Ladies, take charge of contraception


Pharmacists now have a guidebook to help them counsel women on family planning, cycle control and hormone management. — Filepic

The rate of contraceptive usage in Malaysia has not increased over the past two decades.

One of the results of this is the rise in unplanned pregnancies and unwanted babies.

To help counter this, Eurodrug Laboratories (M) Sdn Bhd, Caring Pharmacy Group Bhd, the Federation of Reproductive Health Associations Malaysia (FRHAM) and consultant gynaecologist and obstetrician Dr John Teo Beng Ho have partnered to launch the Take Control campaign.

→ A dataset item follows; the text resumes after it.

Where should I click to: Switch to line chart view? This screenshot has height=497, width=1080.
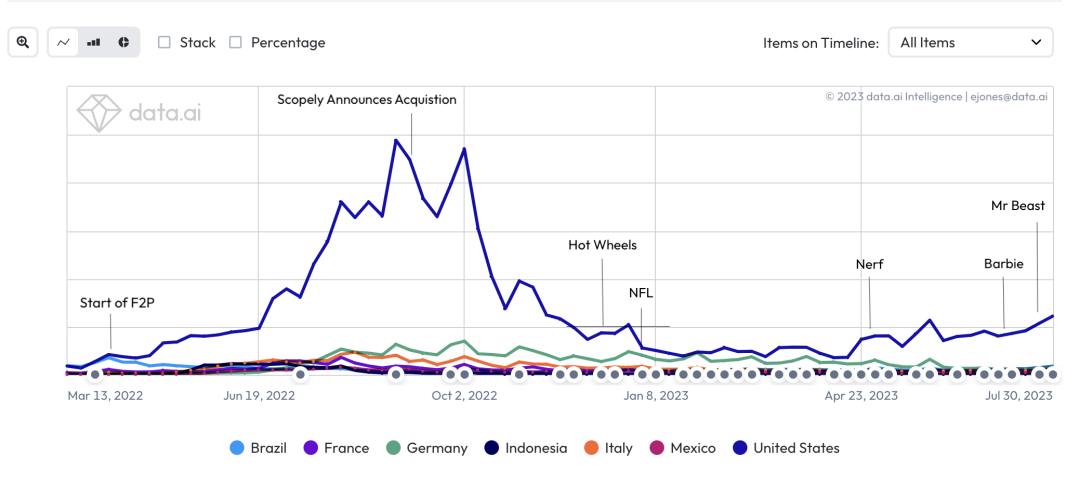63,42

This campaign aims to provide safe, accessible facilities for women to receive consultation from pharmacists at more than 120 Caring outlets nationwide.

The consultation is structured and standardised with a “Take Control” oral contraceptive guidebook that contains real-life scenarios, questions and recommendations for the use of pharmacists when counselling women on oral contraceptives for family planning, cycle control and hormone management.

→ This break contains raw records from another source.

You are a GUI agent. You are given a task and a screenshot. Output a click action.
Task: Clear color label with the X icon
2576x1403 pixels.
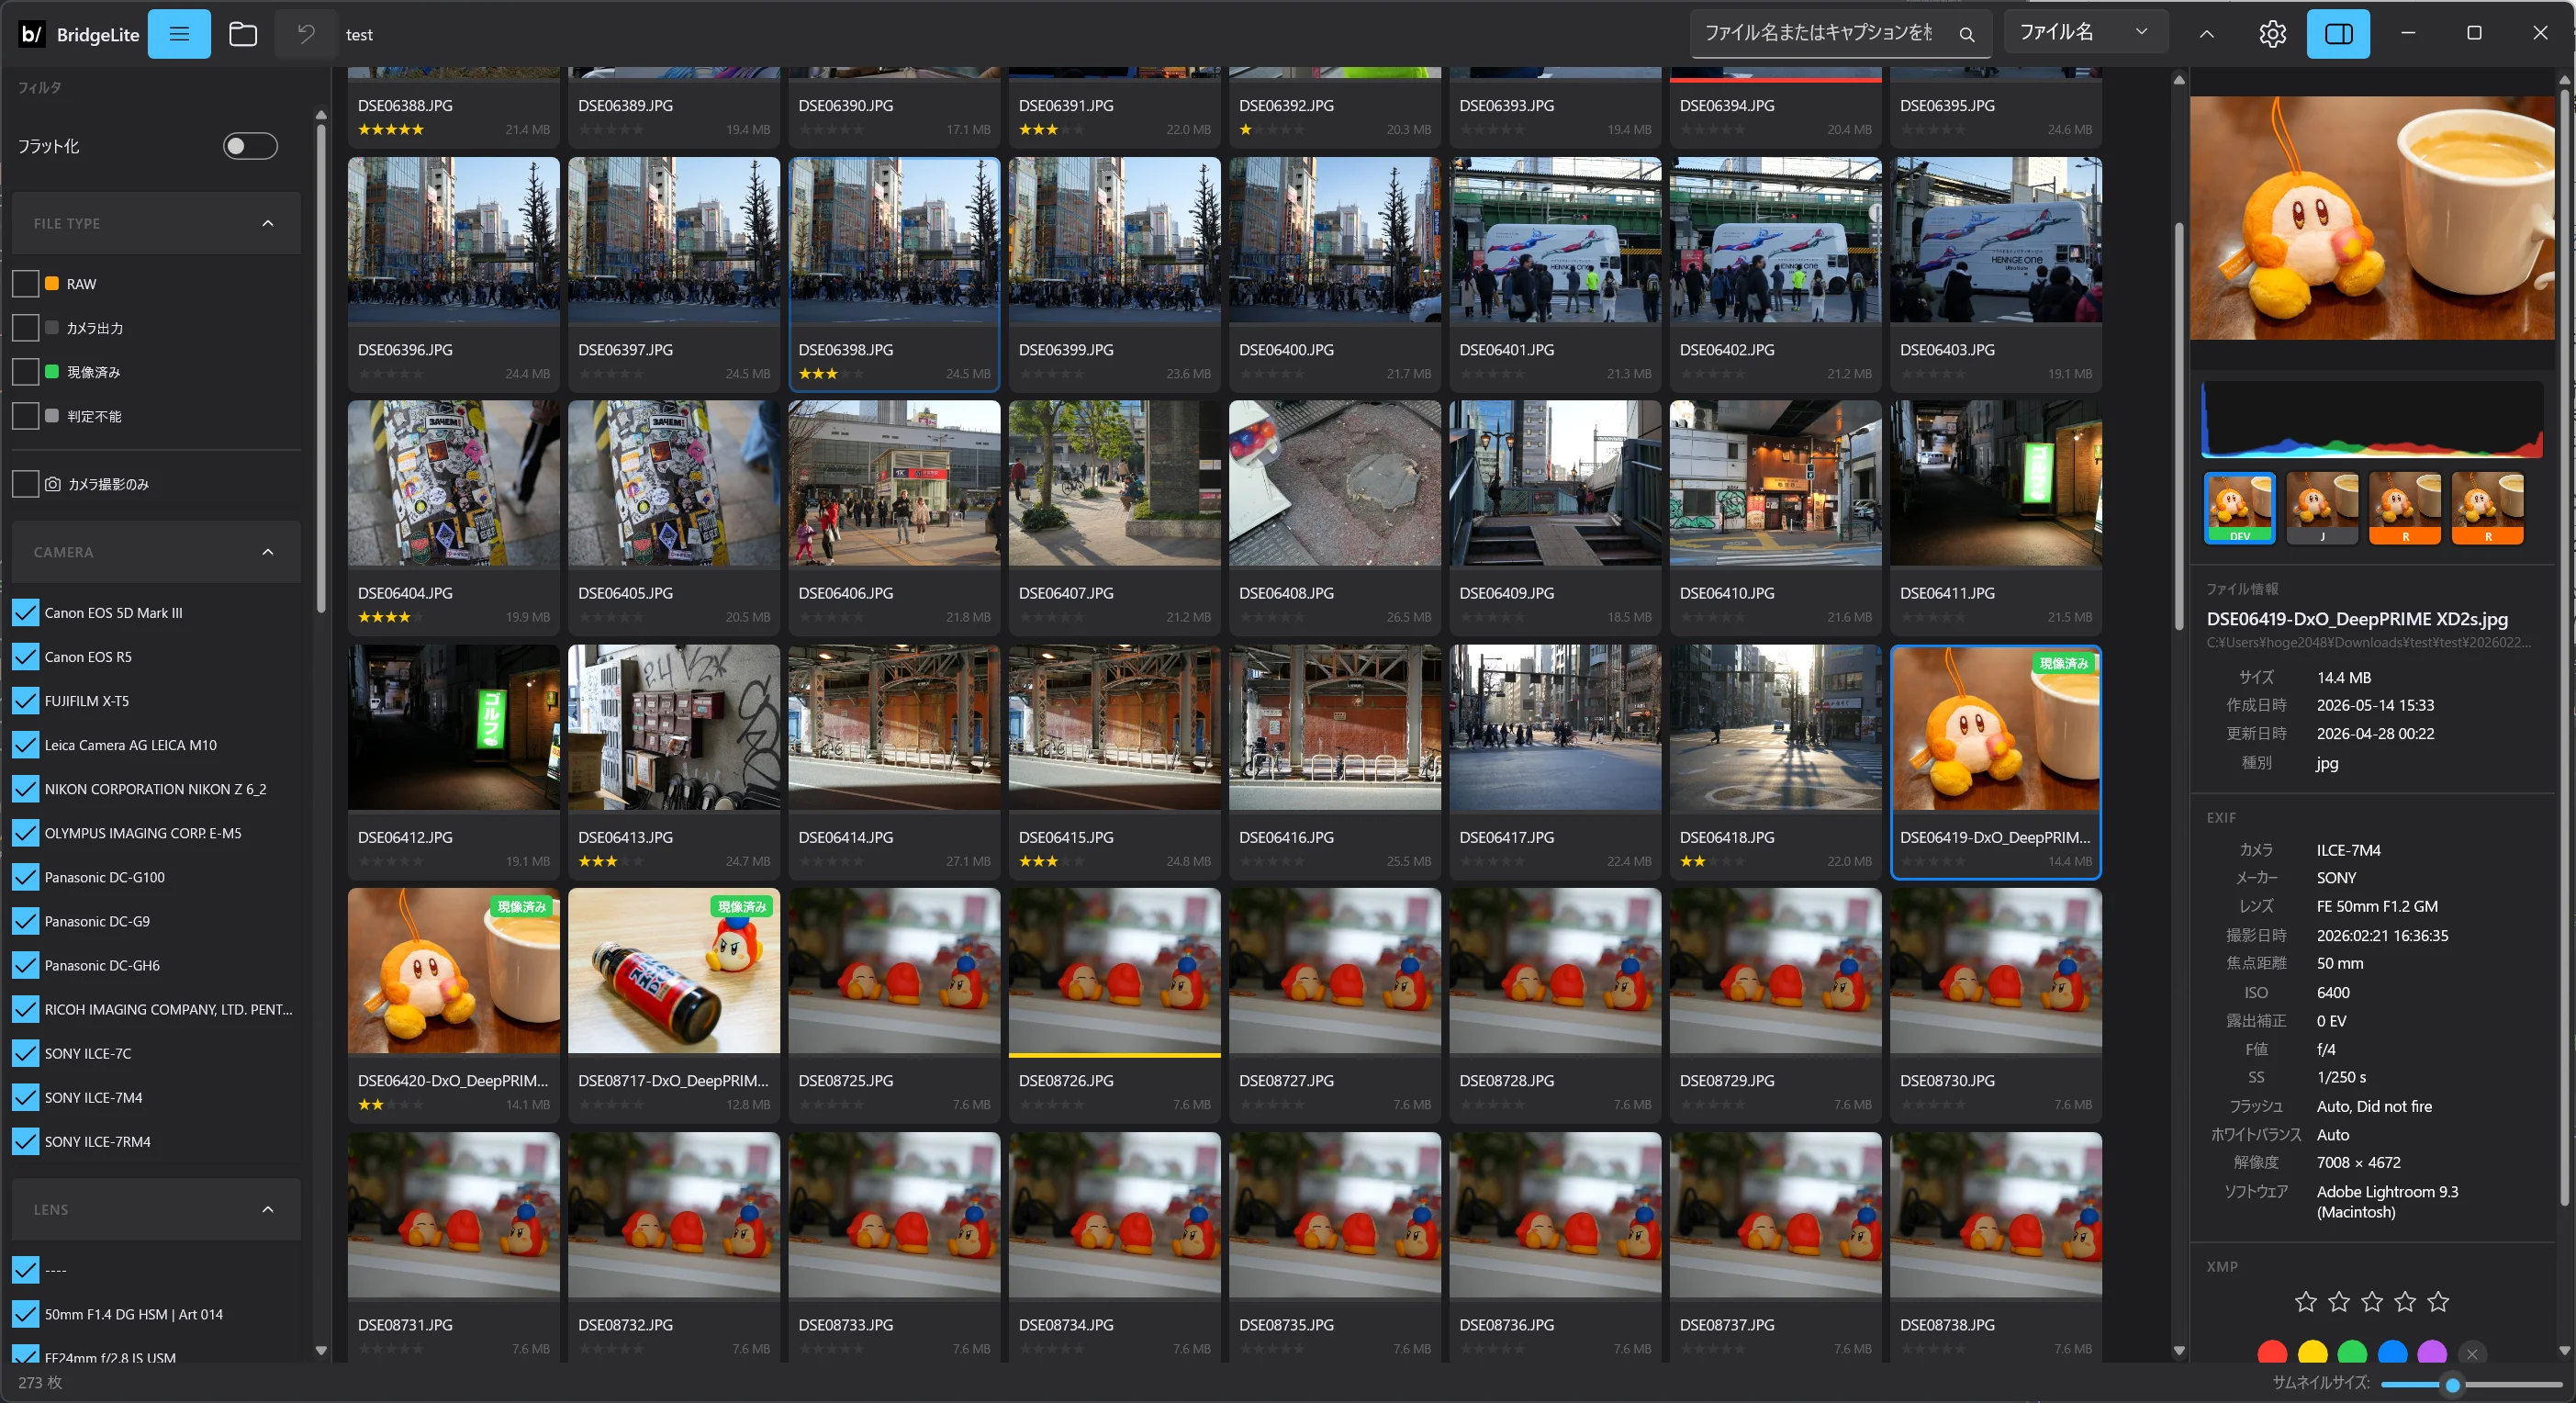[2472, 1354]
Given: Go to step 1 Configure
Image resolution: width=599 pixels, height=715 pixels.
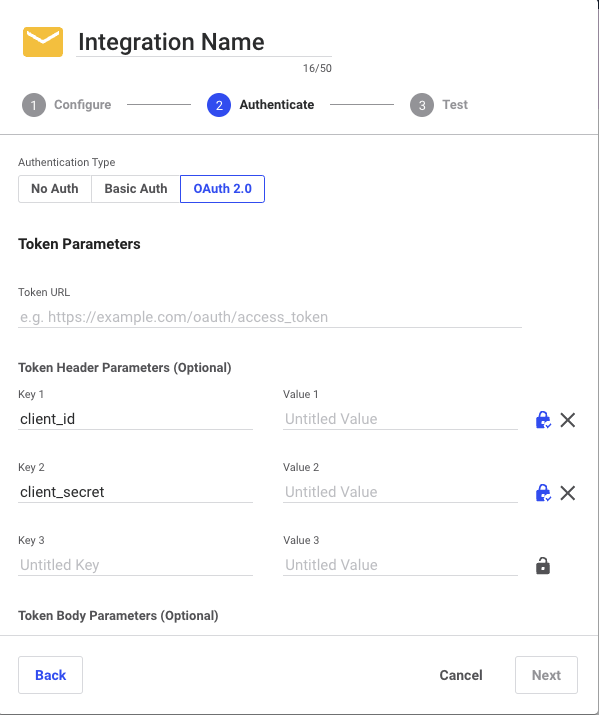Looking at the screenshot, I should click(67, 105).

It also takes into account cultural and societal norms on the topic of birth control.

The guidebook was developed by Eurodrug Malaysia and reviewed by key contraceptive educators and FRHAM.

“Pharmacists are often the first point of contact for those interested in family planning or contraception.

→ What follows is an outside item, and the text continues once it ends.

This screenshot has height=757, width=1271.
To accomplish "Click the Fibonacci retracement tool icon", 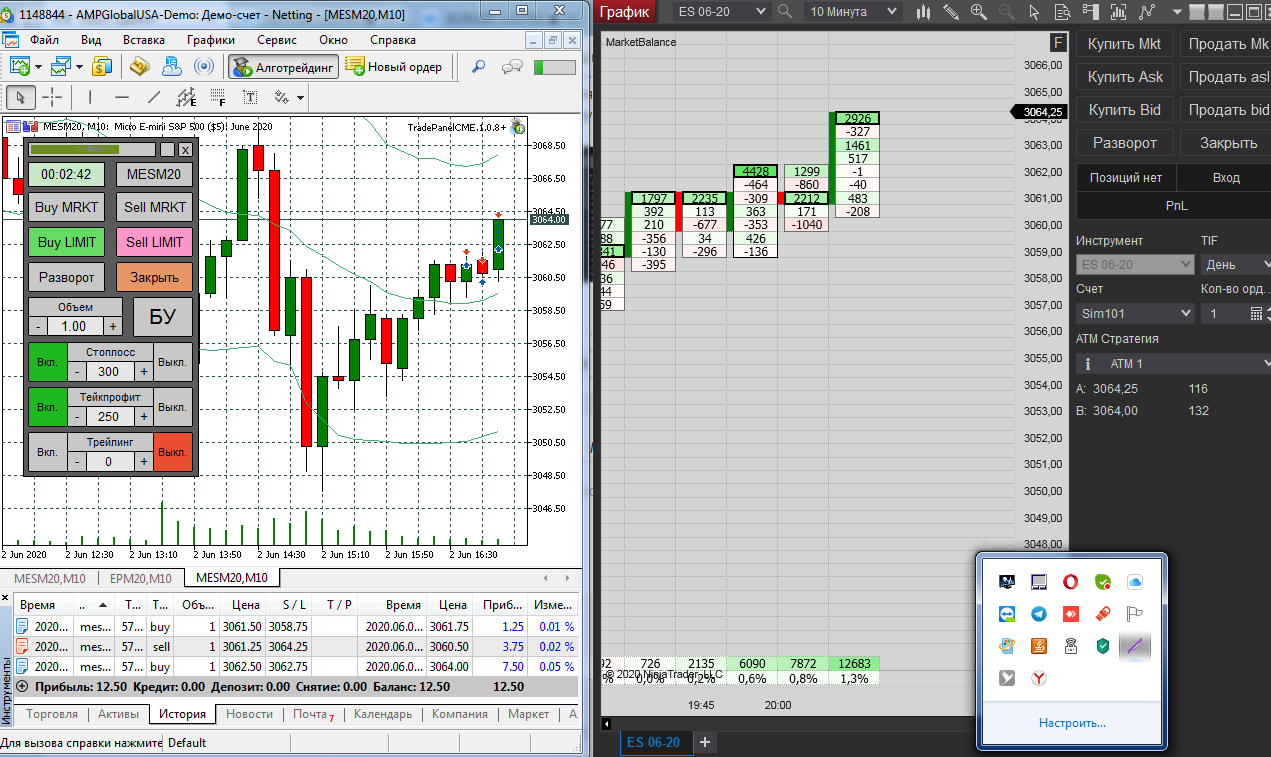I will click(218, 97).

“On top of that, retail pharmacies are often strategically located in high traffic areas such as shopping malls and operate 12 hours a day, seven days a week, for the convenience of our customers.

“As the largest pharmacy chain in Malaysia, Caring is proud to participate in the Take Control campaign where our pharmacists can use their knowledge to the fullest for the benefit of the community and complement physicians in enhancing the patient’s healthcare experience,” said Caring managing director Chong Yeow Siang.

Dr Teo added: “The dire statistics of unplanned pregnancies call for greater empowerment to women in the form of counselling, information provision and access to modern contraceptive methods.

“Healthcare professionals, especially in the communities, must take the lead in these critical service provisions and break the vicious cycle of misinformation and myths surrounding contraception.”

FRHAM executive director Syirin Junisya noted that: “Sexual and reproductive healthcare and information preserve women’s and girls’ health and rights.

“It also enables them to become educated, employed and empowered.

“Ultimately, it is about empowering women to ensure every pregnancy is wanted, every childbirth safe, and every girl’s potential fulfilled.”

The campaign also saw the launch of Dienille, a fourth generation combined oral contraceptive that uses two hormones: dienogest (which acts like the hormone progesterone) and ethinylestradiol (which acts like the hormone oestrogen).

First launched in Germany in 1995, Dienille acts to inhibit ovulation, thus preventing unintended pregnancies.

It has also been clinically proven to treat mild to moderate acne problems.

In addition, a study with over 2,000 women found that the incidence of painful periods or menstrual cramps, also known as dysmenorrhoea, decreased from around 28.8% before treatment, to near zero after the sixth cycle of taking Dienille.

The number of spotting incidents (bleeding outside or between the menstrual period) and breakthrough bleedings also decreased to near zero over the course of taking the contraceptive.

Studies have shown that the rates of pregnancy after stopping Dienille, irregardless of how long the contraceptive was taken, were similar to women who had never used an oral contraceptive.

Said Eurodrug Malaysia country manager Kelvin Tong: “Empowered to decide if, when and under what circumstances to get pregnant, increases a woman’s opportunities to be healthy and to live the life they want.

“Modern women are deeply aware of what they consume and will look for contraception that enables them to take control of their menstrual cycle and hormone management.”

Dienille is now available in Malaysia as a Group C medication, which can be dispensed directly by pharmacists.